Copy out all of the records below line for line, with no changes.

Records for finding text and elements
--------------------------------------------------

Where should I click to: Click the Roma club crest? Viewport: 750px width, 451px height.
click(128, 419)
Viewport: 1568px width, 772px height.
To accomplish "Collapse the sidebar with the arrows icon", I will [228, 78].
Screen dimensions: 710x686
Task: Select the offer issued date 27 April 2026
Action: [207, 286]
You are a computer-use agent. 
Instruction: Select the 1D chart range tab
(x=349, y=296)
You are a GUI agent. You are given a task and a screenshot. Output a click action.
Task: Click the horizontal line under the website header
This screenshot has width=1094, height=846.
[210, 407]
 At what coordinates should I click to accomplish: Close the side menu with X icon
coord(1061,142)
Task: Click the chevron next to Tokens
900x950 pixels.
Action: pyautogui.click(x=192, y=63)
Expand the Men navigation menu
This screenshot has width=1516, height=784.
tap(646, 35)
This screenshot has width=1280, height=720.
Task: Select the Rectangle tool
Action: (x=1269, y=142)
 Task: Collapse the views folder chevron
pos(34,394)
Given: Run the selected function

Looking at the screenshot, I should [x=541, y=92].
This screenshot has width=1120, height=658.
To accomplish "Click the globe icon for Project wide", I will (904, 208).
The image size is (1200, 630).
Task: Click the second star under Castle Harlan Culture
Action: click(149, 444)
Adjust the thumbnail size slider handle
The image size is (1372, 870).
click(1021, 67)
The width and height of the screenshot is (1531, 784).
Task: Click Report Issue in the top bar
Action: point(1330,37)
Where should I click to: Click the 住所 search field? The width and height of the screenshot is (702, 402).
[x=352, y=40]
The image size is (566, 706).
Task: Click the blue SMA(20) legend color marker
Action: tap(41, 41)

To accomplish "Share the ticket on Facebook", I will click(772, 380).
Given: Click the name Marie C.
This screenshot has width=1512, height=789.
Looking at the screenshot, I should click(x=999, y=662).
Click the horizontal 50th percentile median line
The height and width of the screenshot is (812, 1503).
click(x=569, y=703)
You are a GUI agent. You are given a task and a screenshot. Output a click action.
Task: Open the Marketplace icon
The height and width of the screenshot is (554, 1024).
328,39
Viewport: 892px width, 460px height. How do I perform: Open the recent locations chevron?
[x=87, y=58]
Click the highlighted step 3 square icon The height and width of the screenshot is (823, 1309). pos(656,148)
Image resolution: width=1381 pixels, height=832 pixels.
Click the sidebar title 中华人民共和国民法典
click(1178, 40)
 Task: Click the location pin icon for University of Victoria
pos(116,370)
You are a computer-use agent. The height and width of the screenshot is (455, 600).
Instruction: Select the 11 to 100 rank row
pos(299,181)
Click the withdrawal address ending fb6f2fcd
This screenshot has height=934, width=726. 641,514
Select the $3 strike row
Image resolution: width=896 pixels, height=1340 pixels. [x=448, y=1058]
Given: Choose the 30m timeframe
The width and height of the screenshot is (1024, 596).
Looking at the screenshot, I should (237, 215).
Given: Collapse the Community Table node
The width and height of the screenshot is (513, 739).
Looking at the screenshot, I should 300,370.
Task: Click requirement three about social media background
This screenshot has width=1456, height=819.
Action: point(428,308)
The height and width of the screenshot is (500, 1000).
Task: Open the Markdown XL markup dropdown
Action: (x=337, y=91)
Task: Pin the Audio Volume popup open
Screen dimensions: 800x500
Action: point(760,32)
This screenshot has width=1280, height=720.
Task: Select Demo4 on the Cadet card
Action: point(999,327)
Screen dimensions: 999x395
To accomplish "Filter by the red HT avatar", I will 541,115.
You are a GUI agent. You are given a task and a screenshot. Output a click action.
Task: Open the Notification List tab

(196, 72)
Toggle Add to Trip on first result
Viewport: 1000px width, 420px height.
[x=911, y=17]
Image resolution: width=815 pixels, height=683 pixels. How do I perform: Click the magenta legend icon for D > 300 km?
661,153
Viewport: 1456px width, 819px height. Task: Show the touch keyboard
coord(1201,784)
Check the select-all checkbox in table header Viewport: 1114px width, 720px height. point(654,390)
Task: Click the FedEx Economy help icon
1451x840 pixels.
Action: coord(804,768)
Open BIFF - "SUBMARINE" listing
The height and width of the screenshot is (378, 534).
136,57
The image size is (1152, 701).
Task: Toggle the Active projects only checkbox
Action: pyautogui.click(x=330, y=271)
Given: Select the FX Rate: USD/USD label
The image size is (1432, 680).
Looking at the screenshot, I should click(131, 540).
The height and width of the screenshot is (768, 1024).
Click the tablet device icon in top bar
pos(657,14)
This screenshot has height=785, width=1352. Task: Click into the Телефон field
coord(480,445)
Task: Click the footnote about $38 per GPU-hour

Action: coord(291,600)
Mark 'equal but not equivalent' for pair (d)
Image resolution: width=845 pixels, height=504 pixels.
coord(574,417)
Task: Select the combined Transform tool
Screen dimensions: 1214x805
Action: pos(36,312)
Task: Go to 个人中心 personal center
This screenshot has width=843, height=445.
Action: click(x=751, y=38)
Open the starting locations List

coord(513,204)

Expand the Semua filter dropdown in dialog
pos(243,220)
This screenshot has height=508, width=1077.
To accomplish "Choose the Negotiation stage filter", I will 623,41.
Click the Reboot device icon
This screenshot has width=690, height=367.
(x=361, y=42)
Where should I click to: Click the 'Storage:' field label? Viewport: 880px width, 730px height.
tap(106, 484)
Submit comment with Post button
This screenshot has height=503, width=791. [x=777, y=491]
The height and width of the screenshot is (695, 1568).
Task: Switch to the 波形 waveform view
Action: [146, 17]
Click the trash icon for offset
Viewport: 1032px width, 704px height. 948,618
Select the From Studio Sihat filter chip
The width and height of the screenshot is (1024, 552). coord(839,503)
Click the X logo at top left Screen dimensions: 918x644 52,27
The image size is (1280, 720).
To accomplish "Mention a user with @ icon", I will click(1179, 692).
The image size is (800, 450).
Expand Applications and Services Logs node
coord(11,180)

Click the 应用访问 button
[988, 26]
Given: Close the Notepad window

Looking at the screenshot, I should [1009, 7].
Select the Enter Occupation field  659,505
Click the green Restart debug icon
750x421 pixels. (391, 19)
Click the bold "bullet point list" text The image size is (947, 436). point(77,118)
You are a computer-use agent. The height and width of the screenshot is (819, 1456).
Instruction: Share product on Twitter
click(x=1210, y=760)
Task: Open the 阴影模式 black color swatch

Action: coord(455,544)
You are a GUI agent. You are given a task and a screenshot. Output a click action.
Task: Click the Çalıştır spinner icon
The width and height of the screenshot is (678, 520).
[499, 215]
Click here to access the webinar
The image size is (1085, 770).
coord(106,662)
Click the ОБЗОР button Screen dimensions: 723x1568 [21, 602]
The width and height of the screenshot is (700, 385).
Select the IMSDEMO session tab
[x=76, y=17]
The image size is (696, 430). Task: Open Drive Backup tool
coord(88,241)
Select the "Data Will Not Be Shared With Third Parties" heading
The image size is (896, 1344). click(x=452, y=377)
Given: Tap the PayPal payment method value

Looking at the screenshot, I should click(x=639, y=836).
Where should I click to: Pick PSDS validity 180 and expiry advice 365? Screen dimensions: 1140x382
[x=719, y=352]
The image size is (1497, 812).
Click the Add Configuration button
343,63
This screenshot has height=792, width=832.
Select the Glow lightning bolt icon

--------------------------------------------------

Exercise answer:
Where should I click to: Click the Roma club crest? Viewport: 750px width, 451px height.
click(128, 419)
Viewport: 1568px width, 772px height.
To accomplish "Collapse the sidebar with the arrows icon", I will [228, 78].
Screen dimensions: 710x686
Task: Select the offer issued date 27 April 2026
Action: [207, 286]
You are a computer-use agent. 
Instruction: Select the 1D chart range tab
(x=349, y=296)
You are a GUI agent. You are given a task and a screenshot. Output a click action.
Task: Click the horizontal line under the website header
This screenshot has width=1094, height=846.
[210, 407]
 At what coordinates should I click to accomplish: Close the side menu with X icon
coord(1061,142)
Task: Click the chevron next to Tokens
900x950 pixels.
Action: pyautogui.click(x=192, y=63)
Expand the Men navigation menu
This screenshot has width=1516, height=784.
tap(646, 35)
This screenshot has width=1280, height=720.
Task: Select the Rectangle tool
Action: (x=1269, y=142)
 Task: Collapse the views folder chevron
pos(34,394)
Given: Run the selected function

Looking at the screenshot, I should [x=541, y=92].
This screenshot has width=1120, height=658.
To accomplish "Click the globe icon for Project wide", I will (904, 208).
The image size is (1200, 630).
Task: Click the second star under Castle Harlan Culture
Action: click(149, 444)
Adjust the thumbnail size slider handle
The image size is (1372, 870).
click(1021, 67)
The width and height of the screenshot is (1531, 784).
Task: Click Report Issue in the top bar
Action: point(1330,37)
Where should I click to: Click the 住所 search field? The width and height of the screenshot is (702, 402).
[x=352, y=40]
The image size is (566, 706).
Task: Click the blue SMA(20) legend color marker
Action: tap(41, 41)

To accomplish "Share the ticket on Facebook", I will click(772, 380).
Given: Click the name Marie C.
This screenshot has width=1512, height=789.
Looking at the screenshot, I should click(x=999, y=662).
Click the horizontal 50th percentile median line
The height and width of the screenshot is (812, 1503).
click(x=569, y=703)
You are a GUI agent. You are given a task and a screenshot. Output a click action.
Task: Open the Marketplace icon
The height and width of the screenshot is (554, 1024).
328,39
Viewport: 892px width, 460px height. How do I perform: Open the recent locations chevron?
[x=87, y=58]
Click the highlighted step 3 square icon The height and width of the screenshot is (823, 1309). pos(656,148)
Image resolution: width=1381 pixels, height=832 pixels.
Click the sidebar title 中华人民共和国民法典
click(1178, 40)
 Task: Click the location pin icon for University of Victoria
pos(116,370)
You are a computer-use agent. The height and width of the screenshot is (455, 600).
Instruction: Select the 11 to 100 rank row
pos(299,181)
Click the withdrawal address ending fb6f2fcd
This screenshot has height=934, width=726. 641,514
Select the $3 strike row
Image resolution: width=896 pixels, height=1340 pixels. [x=448, y=1058]
Given: Choose the 30m timeframe
The width and height of the screenshot is (1024, 596).
Looking at the screenshot, I should (237, 215).
Given: Collapse the Community Table node
The width and height of the screenshot is (513, 739).
Looking at the screenshot, I should 300,370.
Task: Click requirement three about social media background
This screenshot has width=1456, height=819.
Action: point(428,308)
The height and width of the screenshot is (500, 1000).
Task: Open the Markdown XL markup dropdown
Action: (x=337, y=91)
Task: Pin the Audio Volume popup open
Screen dimensions: 800x500
Action: point(760,32)
This screenshot has width=1280, height=720.
Task: Select Demo4 on the Cadet card
Action: point(999,327)
Screen dimensions: 999x395
To accomplish "Filter by the red HT avatar", I will 541,115.
You are a GUI agent. You are given a task and a screenshot. Output a click action.
Task: Open the Notification List tab

(196, 72)
Toggle Add to Trip on first result
Viewport: 1000px width, 420px height.
[x=911, y=17]
Image resolution: width=815 pixels, height=683 pixels. How do I perform: Click the magenta legend icon for D > 300 km?
661,153
Viewport: 1456px width, 819px height. Task: Show the touch keyboard
coord(1201,784)
Check the select-all checkbox in table header Viewport: 1114px width, 720px height. point(654,390)
Task: Click the FedEx Economy help icon
1451x840 pixels.
Action: coord(804,768)
Open BIFF - "SUBMARINE" listing
The height and width of the screenshot is (378, 534).
136,57
The image size is (1152, 701).
Task: Toggle the Active projects only checkbox
Action: pyautogui.click(x=330, y=271)
Given: Select the FX Rate: USD/USD label
The image size is (1432, 680).
Looking at the screenshot, I should click(131, 540).
The height and width of the screenshot is (768, 1024).
Click the tablet device icon in top bar
pos(657,14)
This screenshot has height=785, width=1352. Task: Click into the Телефон field
coord(480,445)
Task: Click the footnote about $38 per GPU-hour

Action: coord(291,600)
Mark 'equal but not equivalent' for pair (d)
Image resolution: width=845 pixels, height=504 pixels.
coord(574,417)
Task: Select the combined Transform tool
Screen dimensions: 1214x805
Action: pos(36,312)
Task: Go to 个人中心 personal center
This screenshot has width=843, height=445.
Action: click(x=751, y=38)
Open the starting locations List

coord(513,204)

Expand the Semua filter dropdown in dialog
pos(243,220)
This screenshot has height=508, width=1077.
To accomplish "Choose the Negotiation stage filter", I will 623,41.
Click the Reboot device icon
This screenshot has width=690, height=367.
(x=361, y=42)
Where should I click to: Click the 'Storage:' field label? Viewport: 880px width, 730px height.
tap(106, 484)
Submit comment with Post button
This screenshot has height=503, width=791. [x=777, y=491]
The height and width of the screenshot is (695, 1568).
Task: Switch to the 波形 waveform view
Action: [146, 17]
Click the trash icon for offset
Viewport: 1032px width, 704px height. 948,618
Select the From Studio Sihat filter chip
The width and height of the screenshot is (1024, 552). coord(839,503)
Click the X logo at top left Screen dimensions: 918x644 52,27
The image size is (1280, 720).
To accomplish "Mention a user with @ icon", I will click(1179, 692).
The image size is (800, 450).
Expand Applications and Services Logs node
coord(11,180)

Click the 应用访问 button
[988, 26]
Given: Close the Notepad window

Looking at the screenshot, I should [1009, 7].
Select the Enter Occupation field  659,505
Click the green Restart debug icon
750x421 pixels. (391, 19)
Click the bold "bullet point list" text The image size is (947, 436). point(77,118)
You are a computer-use agent. The height and width of the screenshot is (819, 1456).
Instruction: Share product on Twitter
click(x=1210, y=760)
Task: Open the 阴影模式 black color swatch

Action: coord(455,544)
You are a GUI agent. You are given a task and a screenshot. Output a click action.
Task: Click the Çalıştır spinner icon
The width and height of the screenshot is (678, 520).
[499, 215]
Click here to access the webinar
The image size is (1085, 770).
coord(106,662)
Click the ОБЗОР button Screen dimensions: 723x1568 [21, 602]
The width and height of the screenshot is (700, 385).
Select the IMSDEMO session tab
[x=76, y=17]
The image size is (696, 430). Task: Open Drive Backup tool
coord(88,241)
Select the "Data Will Not Be Shared With Third Parties" heading
The image size is (896, 1344). click(x=452, y=377)
Given: Tap the PayPal payment method value

Looking at the screenshot, I should click(x=639, y=836).
Where should I click to: Pick PSDS validity 180 and expiry advice 365? Screen dimensions: 1140x382
[x=719, y=352]
The image size is (1497, 812).
Click the Add Configuration button
343,63
This screenshot has height=792, width=832.
Select the Glow lightning bolt icon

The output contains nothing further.